Naturalmente, nella vita vera e propria non ci comportiamo in modo così razionale come suggeriscono i libri di testo di economia politica, e la micro economia lavora con supposizioni in parte fuori dal mondo in merito ai nostri comportamenti di consumo. Ma il concetto della saturazione è in certa misura convincente soprattutto dal punto di vista aggregato – nel senso del collettivo e non dell'individuo. Ciò diventa ben comprensibile in un Paese come il nostro che si classifica tra i pezzi grossi in tutti i raffronti internazionali del benessere misurato in termini monetari, a prescindere che si tratti di reddito, patrimonio o potere di acquisto. Si posiziona così in alto in classifica, come già detto all'inizio, che una crescita straordinaria di reddito come quella registrata nel 2018 non viene perlopiù percepita.

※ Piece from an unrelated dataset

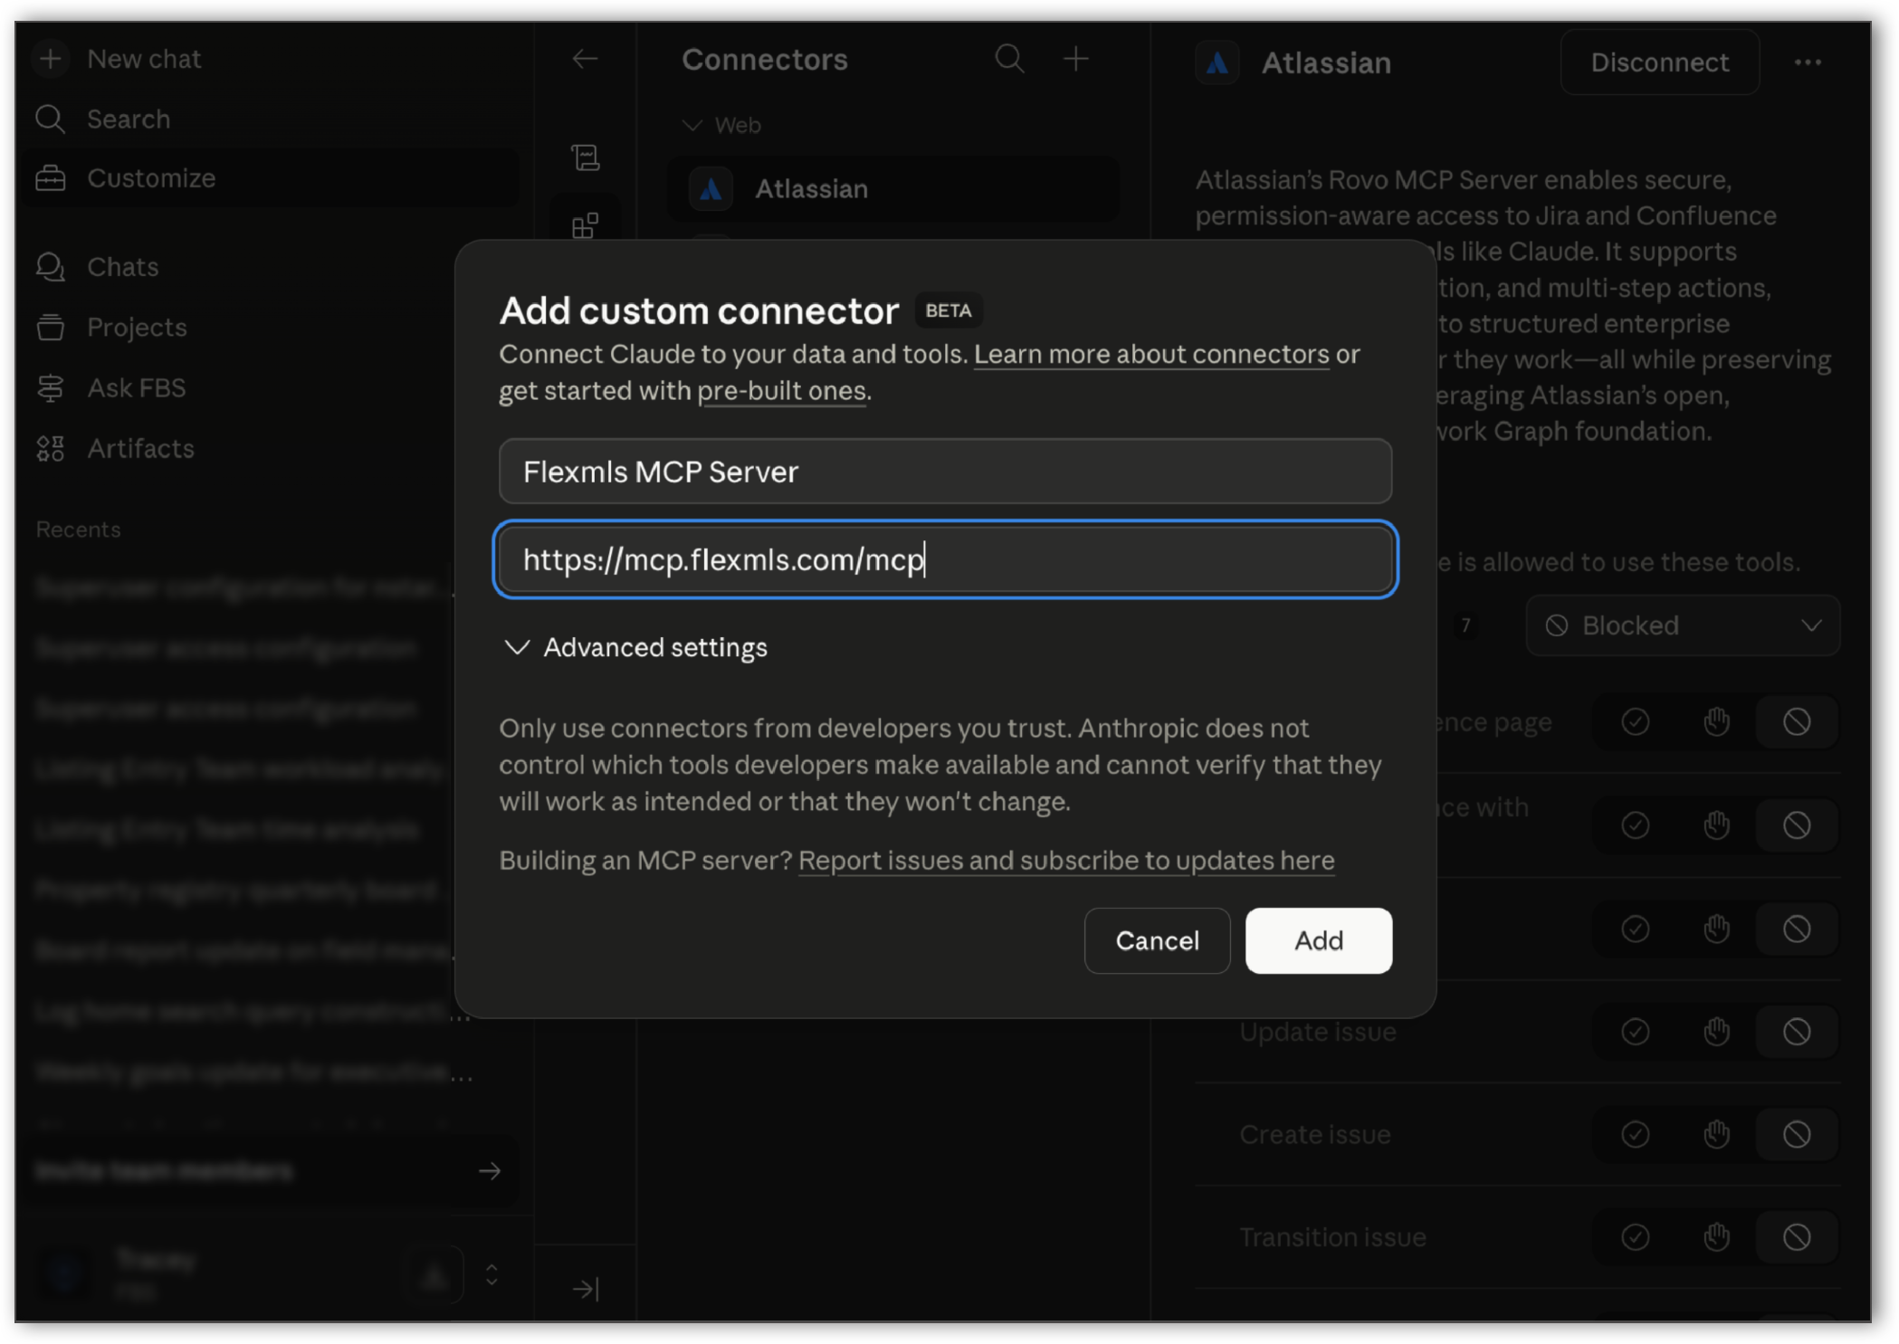The width and height of the screenshot is (1899, 1344).
Task: Click the Atlassian connector icon under Web
Action: coord(711,188)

La Svizzera non è però solo un'isola di saturazione, bensì anche della felicità. Infatti, il «World Happiness Report» classifica la Svizzera al sesto posto tra i Paesi più felici al mondo. Certamente il denaro da solo non dà la felicità, come dice il proverbio, ma il benessere materiale e la felicità sembrano quantomeno essere correlati positivamente. Tuttavia, quanto più è ricco un Paese, tanto meno il denaro svolge un ruolo ai fini della felicità percepita. E qui alle nostre latitudini lo si vede in maniera più chiara rispetto ad altrove. In un sondaggio sugli auspici personali per il 2019, la speranza di più soldi si è posizionata all'ultimo posto. Più sesso o più esperienze romantiche si sono altresì classificate allo stesso livello di più soldi e più tempo libero. In cima alla lista si sono invece piazzate la salute personale, un matrimonio felice, la famiglia o una relazione. Si può dunque evincere che l'utilità marginale del denaro in Svizzera si muove molto vicino allo zero. Per questo i valori immateriali assumono la massima priorità, cose al di fuori del paniere di beni individuale. La salute, per l'appunto, oppure la famiglia, l'aspettativa di vita, il senso di sicurezza, la libertà di opinione, la fiducia nello Stato e nelle sue istituzioni, l'ambiente intatto, l'infrastruttura ben funzionante o così via. Anziché più denaro, gli svizzeri e le svizzere preferiscono auspicare più armonia nella vita, più relazioni di fiducia su cui contare, più divertimento con gli amici e più mansioni soddisfacenti e che abbiano un senso. Pertanto, sarebbe meglio misurare il successo economico secondo la felicità individuale piuttosto che in base al reddito pro capite. Ma invece continuiamo con testardaggine sulla stessa strada a calcolare con frequenza periodica se il reddito è salito o sceso. Anche se non ci accorgiamo nemmeno più della differenza. Un vero e proprio concetto di benessere ormai del tutto superato. Ma quanto tempo bisognerà aspettare prima di trovare un nuovo indice delle felicità nazionale? Personalmente avrei un concetto molto semplice da suggerire, che tra l'altro sarebbe anche più conveniente di qualsiasi altra considerazione economica complessiva, e comunque anche più preciso e aggiornato. Basterebbe una semplice domanda a cadenza annuale, ossia: «Quanto siete felici oggi?» Il risultato sarebbe la felicità nazionale lorda, che consentirebbe di misurare anche i valori immateriali anziché soltanto la propria «pienezza».

Le due settimane a venire saturerò il mio bisogno di aria fresca di montagna. Il mio prossimo articolo sarà pubblicato di nuovo la prima settimana di marzo.